Link prediction setup for Cora dataset

2 min readMay 8, 2020

What is link prediction

From here, we can summarize the link prediction as:

Given a snapshot graph of the social network at a moment G=<V, E>and the node v_i and the node v_j , link prediction is to predict the probability of the link between the node v_i and the node v_j . It can be seen through the definition of link prediction that the link prediction task is divided into two categories. The first category is to predict that the new link will appear in future time. The second category is to forecast hidden unknown link in the space.

Traditional link prediction algorithms

The easiest framework of link prediction algorithm is based on the similarity between nodes.

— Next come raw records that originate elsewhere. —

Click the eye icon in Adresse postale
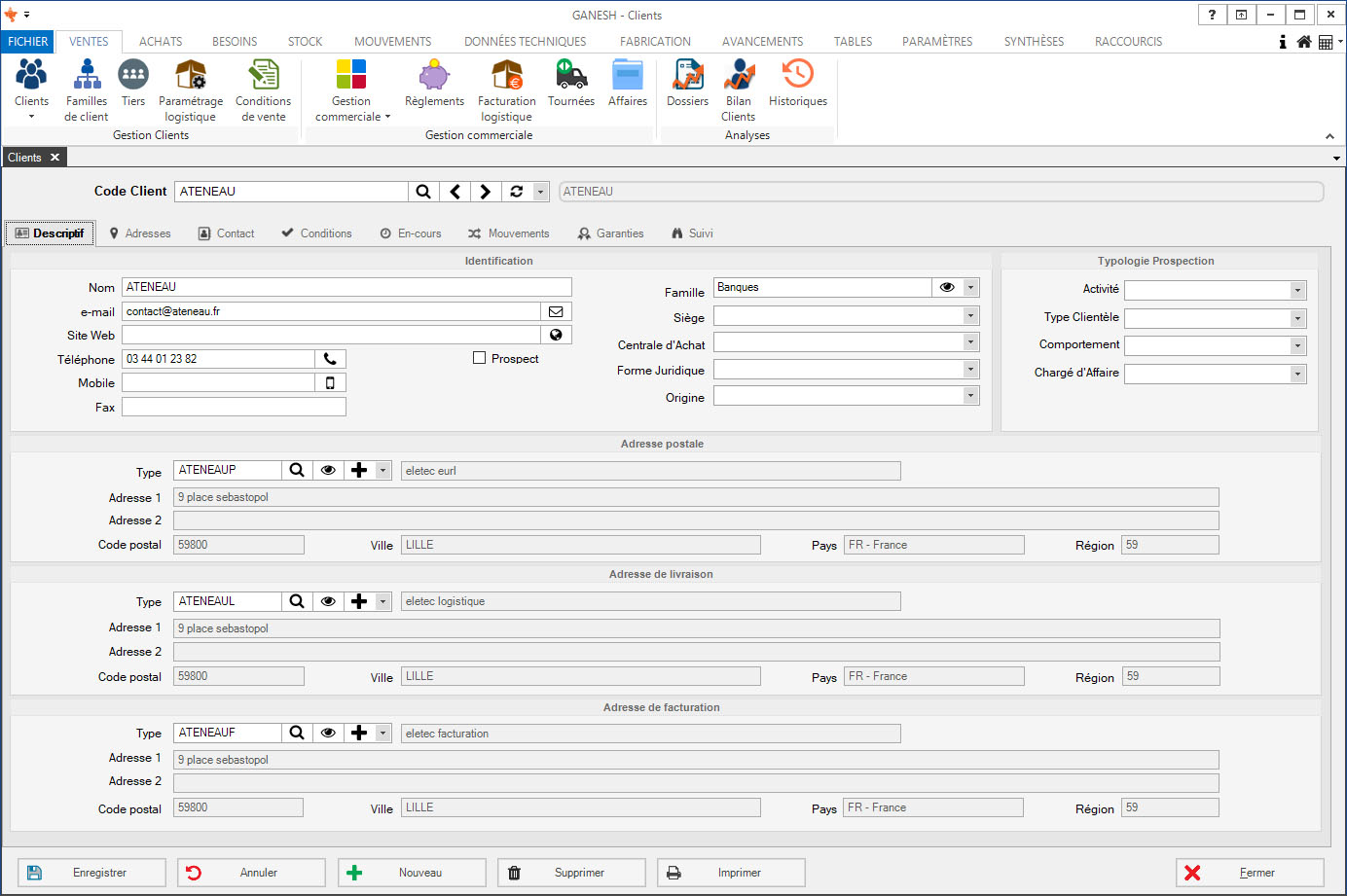This screenshot has height=896, width=1347. click(x=328, y=470)
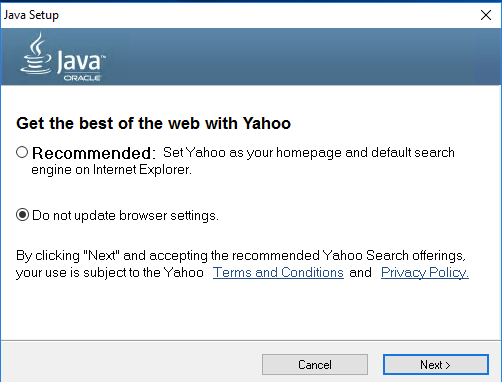Click the Java coffee cup logo
This screenshot has width=502, height=382.
coord(36,53)
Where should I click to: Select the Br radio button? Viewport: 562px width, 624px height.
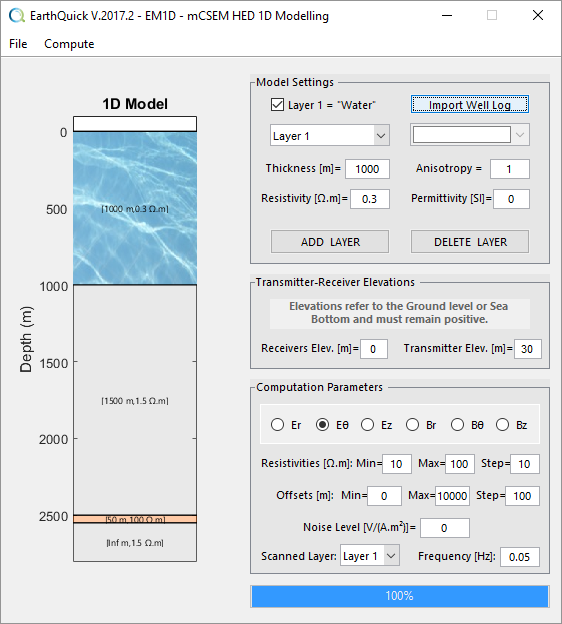(x=412, y=425)
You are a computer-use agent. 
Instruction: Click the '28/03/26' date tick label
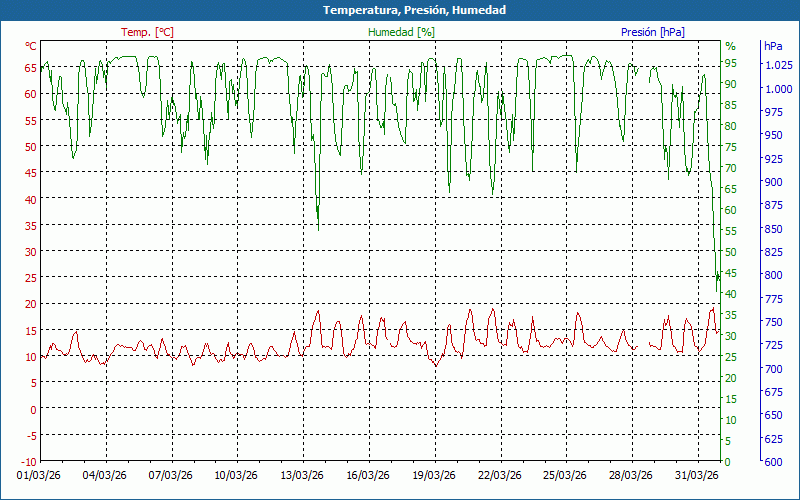coord(630,476)
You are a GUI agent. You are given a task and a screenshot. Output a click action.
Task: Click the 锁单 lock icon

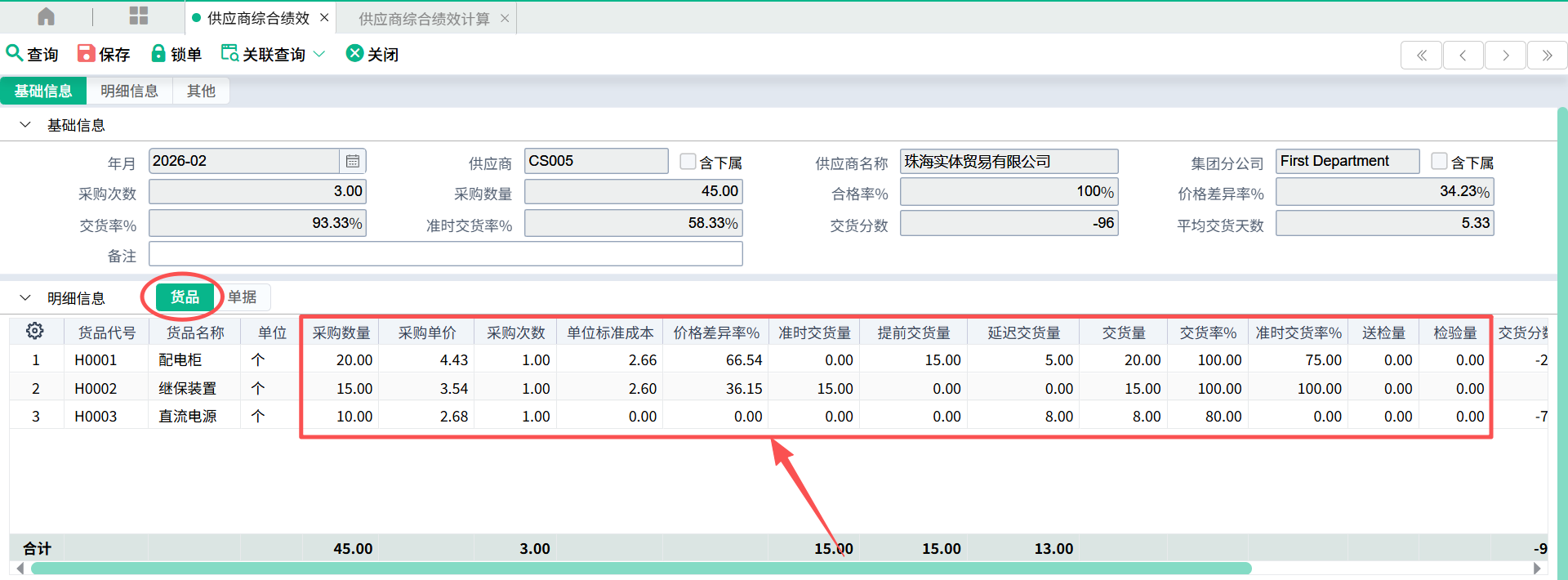tap(158, 53)
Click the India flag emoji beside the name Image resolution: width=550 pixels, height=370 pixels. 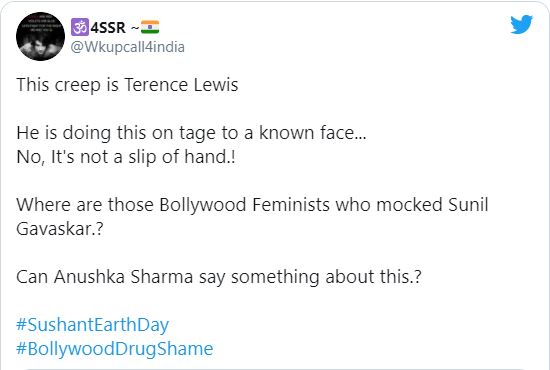click(x=150, y=27)
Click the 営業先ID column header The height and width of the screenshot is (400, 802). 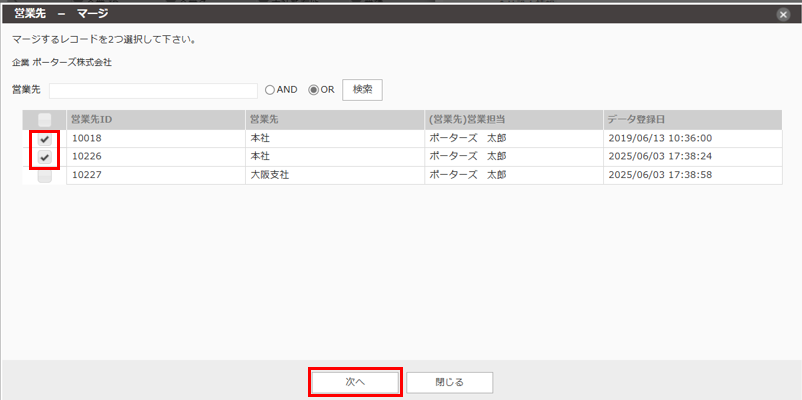91,120
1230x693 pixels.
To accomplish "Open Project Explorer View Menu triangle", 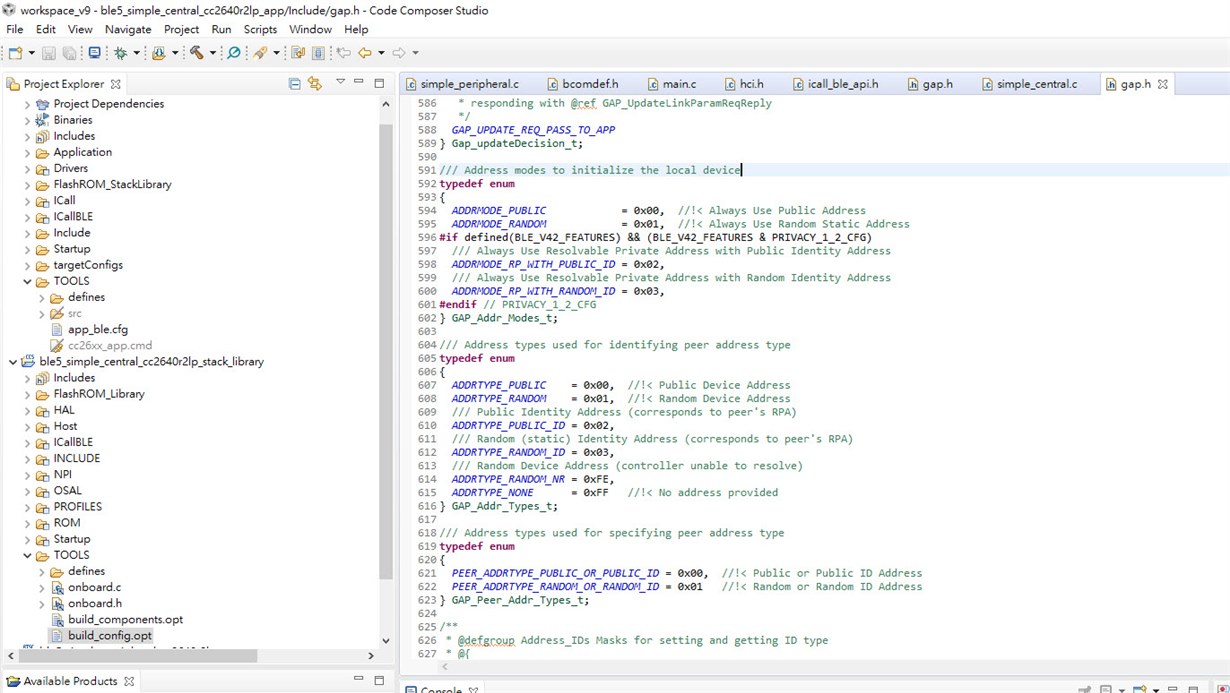I will (x=340, y=83).
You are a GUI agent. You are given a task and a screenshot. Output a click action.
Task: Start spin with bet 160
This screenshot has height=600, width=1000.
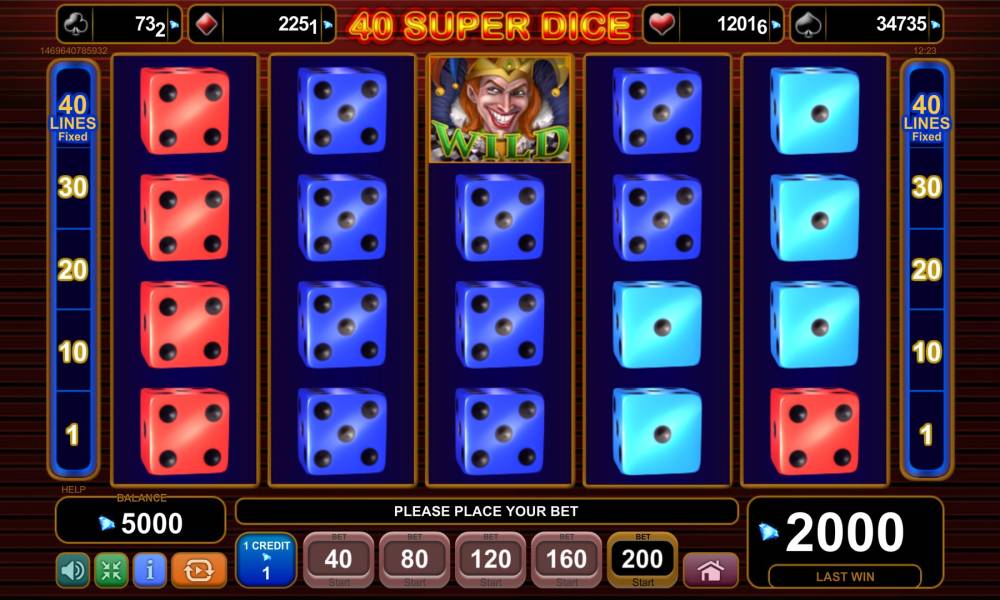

Any pair of node x and node y, we have assigned to this node is a function Similarity, this function is defined as the similarity function between nodes x and y.

Two algorithms are introduced here:

Common Neighbors: how many common neighbors for node x and node y
Random Walk with Restart (RWR): 1)P_uv represents the probability of the random walker reaching node v in the steady state condition from node u. 2) Similarity (u, v) = P_uv + P_vu

More detail can be found here

Link prediction based on graph neural networks

See [1]

How to split the data?

I read several papers and it is not clear about how to set up the link prediction for Cora dataset.

This paper gave a pretty clear description.

Setup. Link prediction is a commonly used task to demonstrate the meaningfulness of the embeddings. To evaluate the performance we hide a set of edges/non-edges from the original graph and train on the resulting graph. Similarly to Kipf & Welling (2016b) and Wang et al. (2016) we create a validation/test set that contains 5%/10% randomly selected edges respectively and equal number of randomly selected non-edges.We used the validation set for hyper-parameter tuning and early stopping and the test set only to report the performance. As by convention we report the area under the ROC curve (AUC) and the average precision (AP) scores for each method.